Retype the listing that follows, exactly as written.
-.-.-
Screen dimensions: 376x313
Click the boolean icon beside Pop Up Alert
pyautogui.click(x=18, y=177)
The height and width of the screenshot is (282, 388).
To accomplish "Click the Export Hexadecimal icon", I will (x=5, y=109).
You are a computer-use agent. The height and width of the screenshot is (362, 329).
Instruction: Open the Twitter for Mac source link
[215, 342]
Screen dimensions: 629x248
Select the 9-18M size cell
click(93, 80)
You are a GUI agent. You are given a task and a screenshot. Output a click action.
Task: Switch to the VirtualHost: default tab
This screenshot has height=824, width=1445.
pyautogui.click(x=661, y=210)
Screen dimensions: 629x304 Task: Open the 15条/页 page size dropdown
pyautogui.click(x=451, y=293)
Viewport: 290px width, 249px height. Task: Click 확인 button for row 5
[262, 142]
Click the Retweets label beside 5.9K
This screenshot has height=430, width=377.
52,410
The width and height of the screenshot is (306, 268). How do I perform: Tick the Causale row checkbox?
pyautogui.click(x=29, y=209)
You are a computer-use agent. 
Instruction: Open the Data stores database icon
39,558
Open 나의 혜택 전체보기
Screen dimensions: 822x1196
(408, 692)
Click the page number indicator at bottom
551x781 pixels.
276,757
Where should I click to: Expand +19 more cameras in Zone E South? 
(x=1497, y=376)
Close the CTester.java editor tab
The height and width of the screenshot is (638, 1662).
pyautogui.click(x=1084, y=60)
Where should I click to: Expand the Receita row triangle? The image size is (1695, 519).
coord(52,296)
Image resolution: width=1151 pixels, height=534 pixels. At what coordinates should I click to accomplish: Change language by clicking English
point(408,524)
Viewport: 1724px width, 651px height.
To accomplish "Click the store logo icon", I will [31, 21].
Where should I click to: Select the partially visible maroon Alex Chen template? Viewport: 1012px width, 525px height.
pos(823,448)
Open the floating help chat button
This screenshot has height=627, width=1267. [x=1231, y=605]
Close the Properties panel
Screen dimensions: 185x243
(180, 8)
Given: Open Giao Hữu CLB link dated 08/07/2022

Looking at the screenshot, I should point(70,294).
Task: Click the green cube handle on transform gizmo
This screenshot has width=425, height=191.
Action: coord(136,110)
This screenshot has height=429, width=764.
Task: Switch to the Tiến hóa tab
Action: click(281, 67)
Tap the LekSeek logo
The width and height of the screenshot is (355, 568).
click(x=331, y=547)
-.-.-
» Result below:
Screen dimensions: 376x313
Click the boolean icon beside Pop Up Alert
pyautogui.click(x=18, y=177)
The height and width of the screenshot is (282, 388).
To accomplish "Click the Export Hexadecimal icon", I will (x=5, y=109).
You are a computer-use agent. The height and width of the screenshot is (362, 329).
Instruction: Open the Twitter for Mac source link
[215, 342]
Screen dimensions: 629x248
Select the 9-18M size cell
click(93, 80)
You are a GUI agent. You are given a task and a screenshot. Output a click action.
Task: Switch to the VirtualHost: default tab
This screenshot has height=824, width=1445.
pyautogui.click(x=661, y=210)
Screen dimensions: 629x304 Task: Open the 15条/页 page size dropdown
pyautogui.click(x=451, y=293)
Viewport: 290px width, 249px height. Task: Click 확인 button for row 5
[262, 142]
Click the Retweets label beside 5.9K
This screenshot has height=430, width=377.
52,410
The width and height of the screenshot is (306, 268). How do I perform: Tick the Causale row checkbox?
pyautogui.click(x=29, y=209)
You are a computer-use agent. 
Instruction: Open the Data stores database icon
39,558
Open 나의 혜택 전체보기
Screen dimensions: 822x1196
(408, 692)
Click the page number indicator at bottom
551x781 pixels.
276,757
Where should I click to: Expand +19 more cameras in Zone E South? 
(x=1497, y=376)
Close the CTester.java editor tab
The height and width of the screenshot is (638, 1662).
pyautogui.click(x=1084, y=60)
Where should I click to: Expand the Receita row triangle? The image size is (1695, 519).
coord(52,296)
Image resolution: width=1151 pixels, height=534 pixels. At what coordinates should I click to accomplish: Change language by clicking English
point(408,524)
Viewport: 1724px width, 651px height.
To accomplish "Click the store logo icon", I will [31, 21].
Where should I click to: Select the partially visible maroon Alex Chen template? Viewport: 1012px width, 525px height.
pos(823,448)
Open the floating help chat button
This screenshot has height=627, width=1267. [x=1231, y=605]
Close the Properties panel
Screen dimensions: 185x243
(180, 8)
Given: Open Giao Hữu CLB link dated 08/07/2022

Looking at the screenshot, I should point(70,294).
Task: Click the green cube handle on transform gizmo
This screenshot has width=425, height=191.
Action: coord(136,110)
This screenshot has height=429, width=764.
Task: Switch to the Tiến hóa tab
Action: click(281, 67)
Tap the LekSeek logo
The width and height of the screenshot is (355, 568).
click(x=331, y=547)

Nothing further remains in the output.